From Dr. Michael A. Newman says in the Cap Times (a liberal site): Health reform at risk without Medicare fix
The reform legislation passed in March will greatly increase demand for physicians’ services. But each year, more doctors are declining to participate in Medicare. Physicians, especially those providing primary care, are reimbursed by Medicare at rates 25 to 35 percent below those of other insurance programs. And the Senate action Friday came too late to prevent the rates from being cut 21 percent. A definitive solution is needed, soon, to keep physicians on board for reform.Even the pro-Democrat New York Times reported more than a year ago on this problem of finding health-care under the government-run Medicare system. It may get even worse now.

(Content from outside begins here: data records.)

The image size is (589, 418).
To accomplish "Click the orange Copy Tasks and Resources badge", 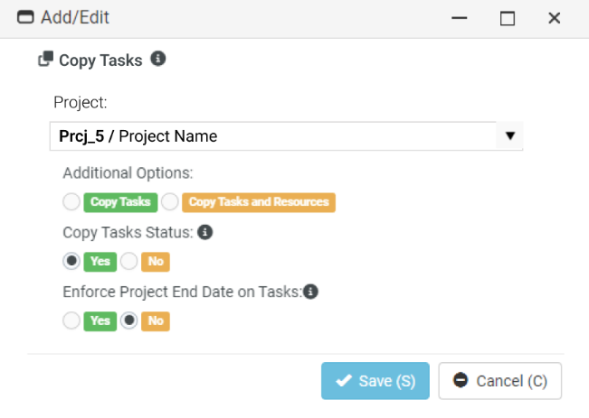I will (x=259, y=202).
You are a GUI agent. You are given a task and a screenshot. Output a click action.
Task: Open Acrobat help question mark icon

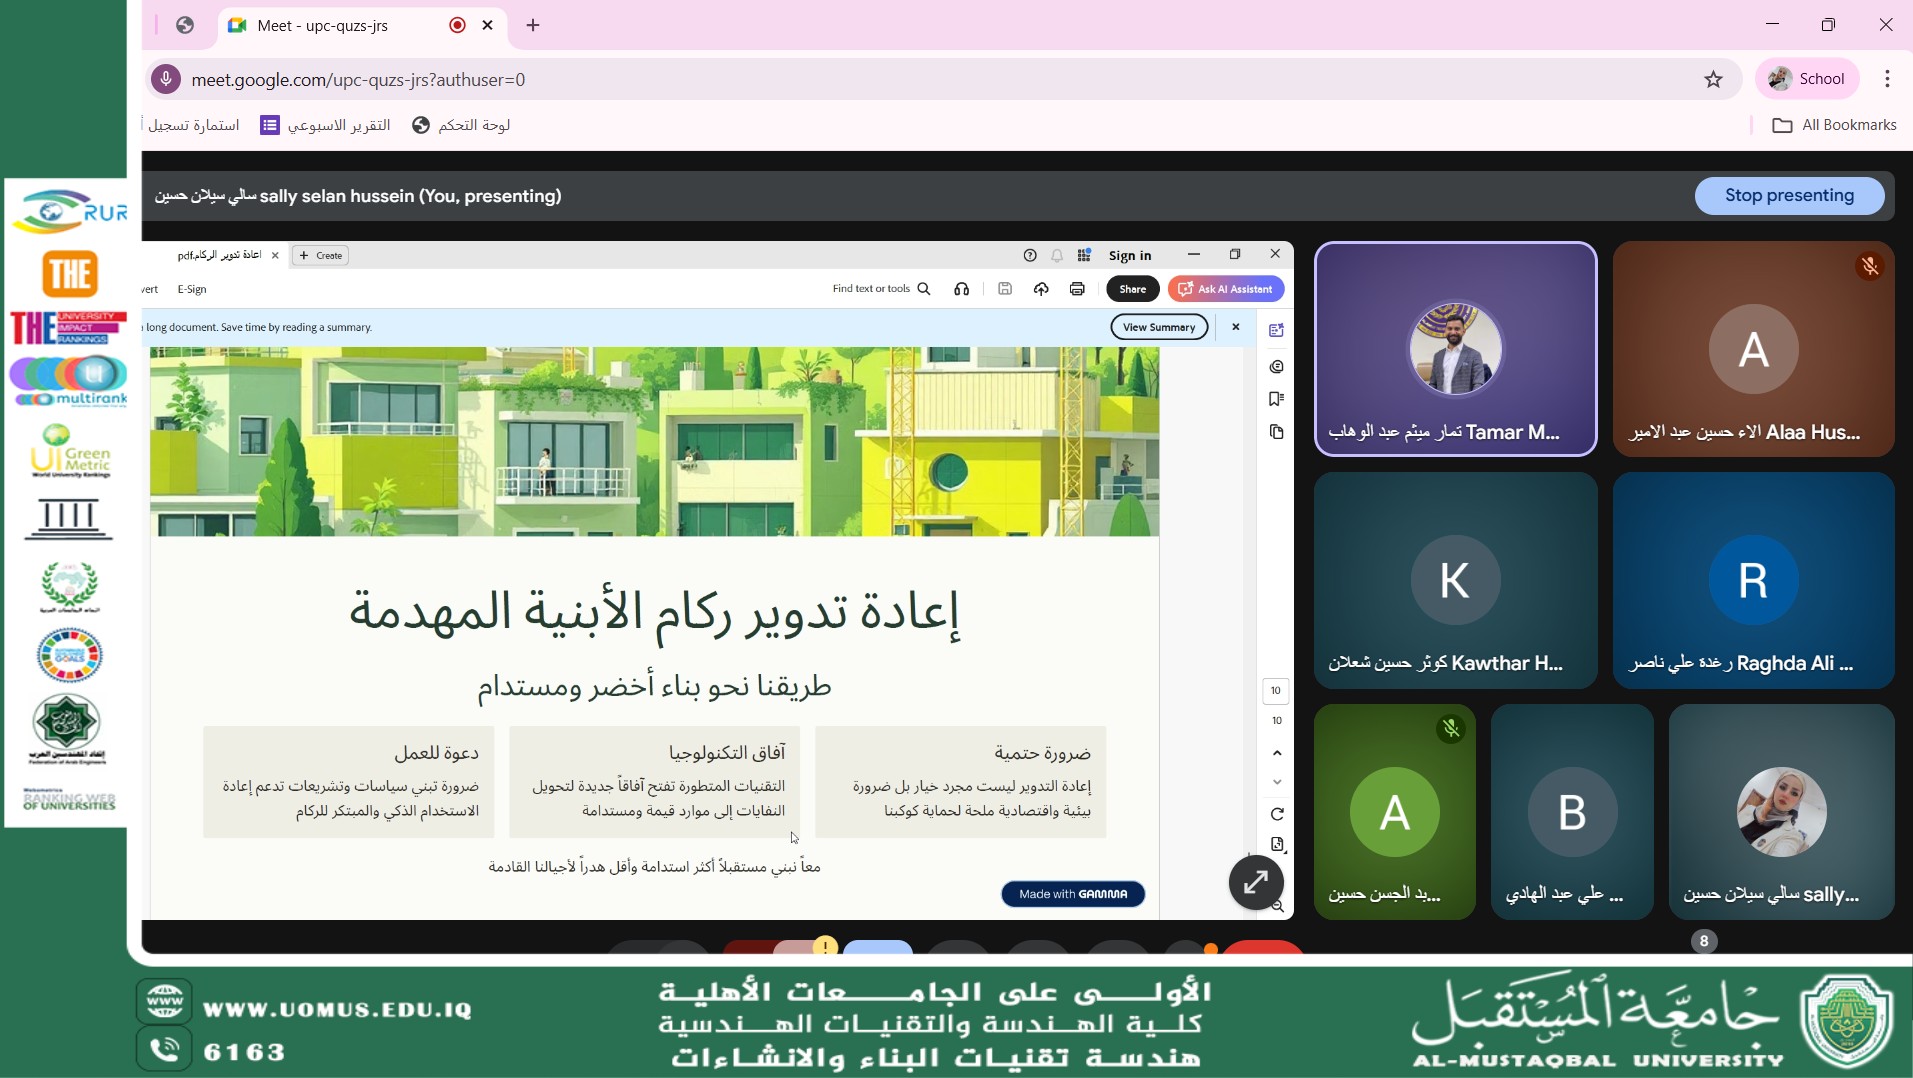pyautogui.click(x=1030, y=255)
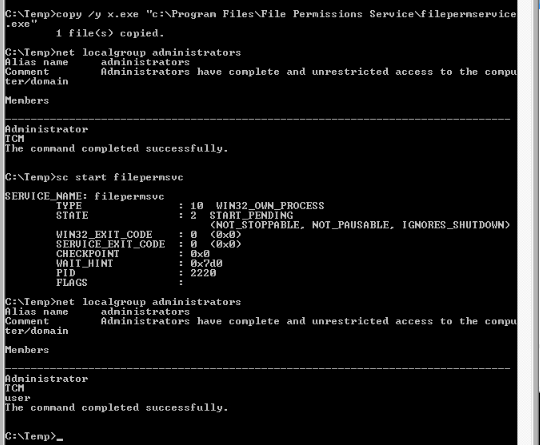The height and width of the screenshot is (445, 540).
Task: Click the 'copy /y x.exe' command line
Action: (x=261, y=19)
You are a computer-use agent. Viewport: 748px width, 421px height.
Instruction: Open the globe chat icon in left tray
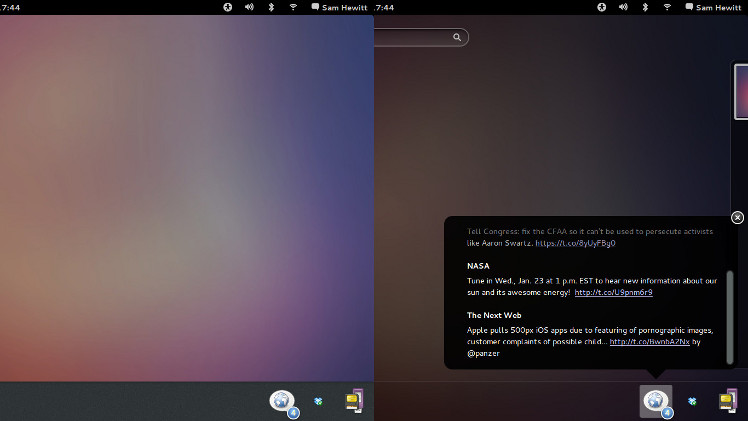[283, 401]
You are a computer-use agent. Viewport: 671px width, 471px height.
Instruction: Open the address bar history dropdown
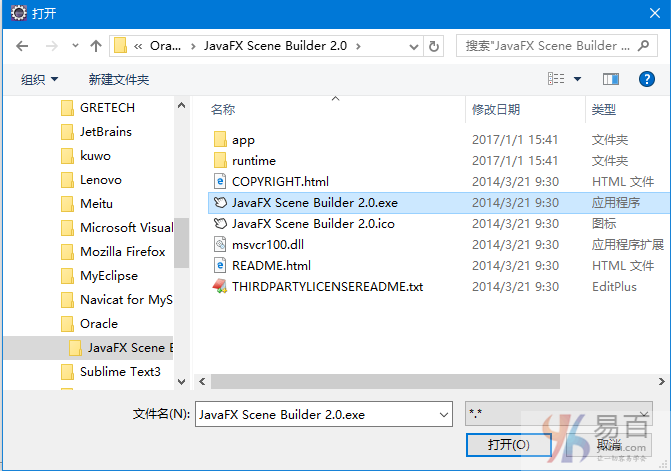pyautogui.click(x=413, y=46)
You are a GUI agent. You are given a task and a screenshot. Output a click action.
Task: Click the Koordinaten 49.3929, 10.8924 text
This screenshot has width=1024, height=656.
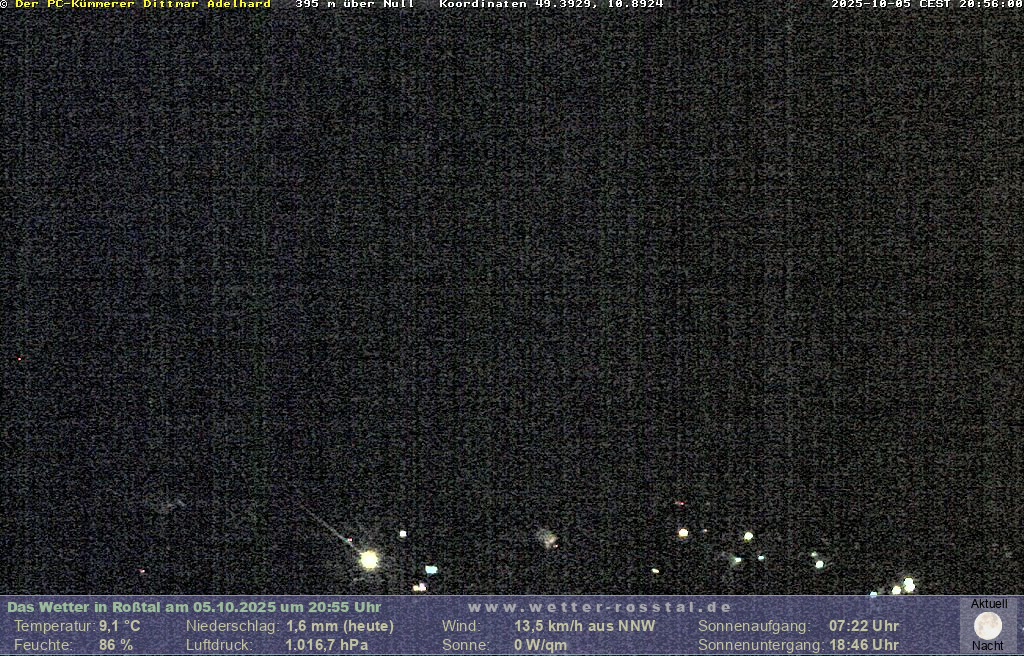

An American Medical Association online survey last month of more than 9,000 physicians found that 31 percent of primary care physicians -- defined as family practice, general practice, internal medicine and obstetrics/gynecology -- restrict the number of Medicare patients in their practice, mostly because they consider reimbursement rates too low. The AMA found that 60 percent of all physicians are considering opting out of Medicare. And older physicians who have more Medicare patients in their practices have been retiring earlier than expected.
We need to get these elitist, pompous, narcissistic bums out of Washington. They don't think they work for us anymore. They believe they are there to run us, tell us what's right for us, how to live our lives. I thought this was America, the land of the free individual.
As Dennis Prager so aptly puts it: The larger the government, the smaller the individual.